The same consequences are caused by the use in the manufacture of carcasses of fabric with a pyrocarbon coating with a thickness of more than 1 μm, formed in the composition of the frame (example 11).

To even more significant decrease in the level of characteristics of the CM leads to a deviation from the claimed limits (examples 13-15). So, holding (at the final stage of siliconization) at a temperature below 1600 ° C leads to a significant increase in the content of free silicon in the composition of the ceramic matrix (Example 13), which results in an increase in the level of open porosity of the CM, as well as a decrease in its heat resistance.
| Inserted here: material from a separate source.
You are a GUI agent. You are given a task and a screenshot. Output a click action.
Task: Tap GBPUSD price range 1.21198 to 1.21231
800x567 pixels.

So, a significant decrease in the content of the ceramic matrix in KM is caused by the WTO of a plastic billet based on a ceramic-forming polymer at a temperature below 1300 ° C (examples 14, 15).

Claims (7)

1. A method of manufacturing products from a ceramic composite material, comprising forming a frame of heat-resistant fibers, such as carbon, silicon carbide, partially sealing it with a carbon-ceramic matrix material using appropriate precursors and siliconizing the resulting workpiece, characterized in that when the frame is partially densified with a carbon-ceramic matrix material, the frame first impregnated with a ceramic-forming polymer, which is a precursor of nitride and / or silicon carbide, for they wrap a plastic preform at a binder curing temperature, heat treat it at a final temperature of 1300-1600 ° C, after which carbon is introduced into the pores of the material, for example, by partial densification with pyrocarbon and / or by impregnation with a coke-forming polymer and carbonization, and / or by catalytic pore carbonization carbon, and silicification is carried out by the vapor-liquid-phase method by heating, aging and cooling in silicon vapors. 2. The method according to p. 1, characterized in that before the frame is impregnated with a ceramic-forming polymer, heat-resistant fibers form a gas-phase coating with a thickness of 0.5-1.0 μm from the group: pyrocarbon, silicon carbide, boron nitride, or is used to form a fiber c specified coatings. 3. The method according to p. 1 or 2, characterized in that before the introduction of the carbon material into the pores, re-impregnation is carried out with a ceramic-forming polymer, which is a precursor of nitride and / or silicon carbide, followed by its curing and heat treatment at 1300-1600 ° C. 4. The method according to p. 1, characterized in that the introduction of the main part of silicon into the pores of the material at the stage of heating the workpiece is carried out at a temperature of not more than 1600 ° C. 5. The method according to p. 4, characterized in that at least at the initial stage of the siliconization process, the introduction of silicon into the pores of the material is carried out by capillary condensation of its vapor. 6. The method according to p. 5, characterized in that the capillary condensation of silicon vapor is carried out at a workpiece temperature of 1300-1600 ° C. 7. The method according to any one of paragraphs. 1, 2, 4, 6, characterized in that the shutter speed before cooling the workpiece is carried out at a temperature of 1600-1700 ° C for 1-3 hours.